|Evanna nasally intubated, but enjoying her soother|
So Evanna stabled out again during the night after her failed extubation. Generally she mostly sleeps throughout the day, but she's having more and more periods of being awake and looking around and even looks directly at me. She's also starting to suck on her soother, and getting better by the day with holding it in. Sometimes she's almost angry that it's just her soother and not her bottle when she's not allowed any food because she's going in for a procedure.
Yesterday they finally took out her left JP drainage tube. When Dr. Horn went to go close it, he decided not to give her any extra painkillers or sedatives. I was so proud when Evanna barely flinched as he pulled it out - what a little champ! She still has one drainage tube left, and they were hoping to take it out this morning, but there was still a little bit too much fluid in it this morning, so they're going to give it one more day.
They did also did an ultrasound yesterday, and originally her diaphragm looked normal. However later in the afternoon the report came back with a change saying that while her diaphragm looks normal and moving in the right direction, it looks like there is indeed some weakening. This would explain why she's having a hard time being extubated and it fits with having open heart surgery and her chest being left open for a few days. Basically her diaphragm got stretched, and because it's a muscle, it just needs time to heal and return to normal. There is no telling how long that will take (days to weeks), but IF it's the sole reason of why she's having a hard time breathing on her own, then at least we can make a plan.
They're still going to do a few other tests to rule out any other possibilities, but I definitely agree with the explanation that it's a weaker diaphragm that's causing all of these issues.
Today they played around with the ventilator a little bit, but for the most part, we've mostly been hanging out. She has a laryngoscopy/bronchoscopy booked this evening in the OR, and depending on the results, they'll also do a CT of her lungs.
As for a long term plan, they will continue to keep her ventilated for a few more days, but then try to extubate again early next week (depending on pending test results). However they'll first extubate her to a BiPAP machine to help maintain the pressure she needs to breath. Then from there, they can slowly downgrade to a CPAP, and then eventually to high flow cannulas.
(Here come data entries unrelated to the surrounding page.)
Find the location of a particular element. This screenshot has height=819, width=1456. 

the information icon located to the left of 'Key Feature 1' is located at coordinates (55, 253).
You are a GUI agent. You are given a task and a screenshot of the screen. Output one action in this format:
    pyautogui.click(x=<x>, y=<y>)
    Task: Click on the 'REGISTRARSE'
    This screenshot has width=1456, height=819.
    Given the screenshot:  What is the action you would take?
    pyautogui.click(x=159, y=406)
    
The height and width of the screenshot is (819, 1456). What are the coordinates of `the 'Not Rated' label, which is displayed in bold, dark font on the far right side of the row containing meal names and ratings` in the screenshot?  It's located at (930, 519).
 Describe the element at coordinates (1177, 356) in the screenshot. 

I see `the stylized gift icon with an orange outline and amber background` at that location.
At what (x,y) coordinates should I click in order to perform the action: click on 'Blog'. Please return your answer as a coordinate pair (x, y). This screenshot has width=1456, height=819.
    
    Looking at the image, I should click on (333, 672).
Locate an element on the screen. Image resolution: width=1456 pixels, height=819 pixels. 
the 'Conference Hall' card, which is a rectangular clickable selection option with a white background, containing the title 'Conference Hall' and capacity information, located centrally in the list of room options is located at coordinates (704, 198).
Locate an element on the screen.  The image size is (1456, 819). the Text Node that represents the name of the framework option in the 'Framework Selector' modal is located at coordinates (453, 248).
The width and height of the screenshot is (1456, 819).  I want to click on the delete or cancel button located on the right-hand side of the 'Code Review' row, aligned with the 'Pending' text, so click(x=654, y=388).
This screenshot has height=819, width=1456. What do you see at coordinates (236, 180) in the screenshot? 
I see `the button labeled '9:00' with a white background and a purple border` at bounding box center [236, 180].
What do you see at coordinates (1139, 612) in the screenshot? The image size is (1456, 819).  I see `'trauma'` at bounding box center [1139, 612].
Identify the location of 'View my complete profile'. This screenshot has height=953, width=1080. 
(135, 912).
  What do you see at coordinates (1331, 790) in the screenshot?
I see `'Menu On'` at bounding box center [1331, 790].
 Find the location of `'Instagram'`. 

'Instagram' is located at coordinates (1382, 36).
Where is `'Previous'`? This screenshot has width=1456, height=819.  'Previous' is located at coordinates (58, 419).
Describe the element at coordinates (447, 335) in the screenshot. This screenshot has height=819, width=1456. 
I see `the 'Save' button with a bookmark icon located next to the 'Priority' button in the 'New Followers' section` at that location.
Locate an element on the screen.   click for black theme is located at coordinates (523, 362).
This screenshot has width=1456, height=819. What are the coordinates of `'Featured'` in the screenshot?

Because they have to go through the BiPAP route, they need to insert another central line because one of her IVs is in her head (her chubbiness makes her a hard poke!! Even for an anaesthesiologist!) and would get in the way of the mask.
Overall, I've learned to never go into a big surgery with expectations and that we just have to be patient and know that Evanna will heal in her own time. As for discharge, we're still looking at another week or two here at the Stollery. While it sucks still being on the PCICU, at least it means she still gets one-to-one care.
I also have to say a big THANK YOU for the outpouring of the love, comments and sweet messages we received after our last post. It was an emotional night, and we're grateful for all of your support.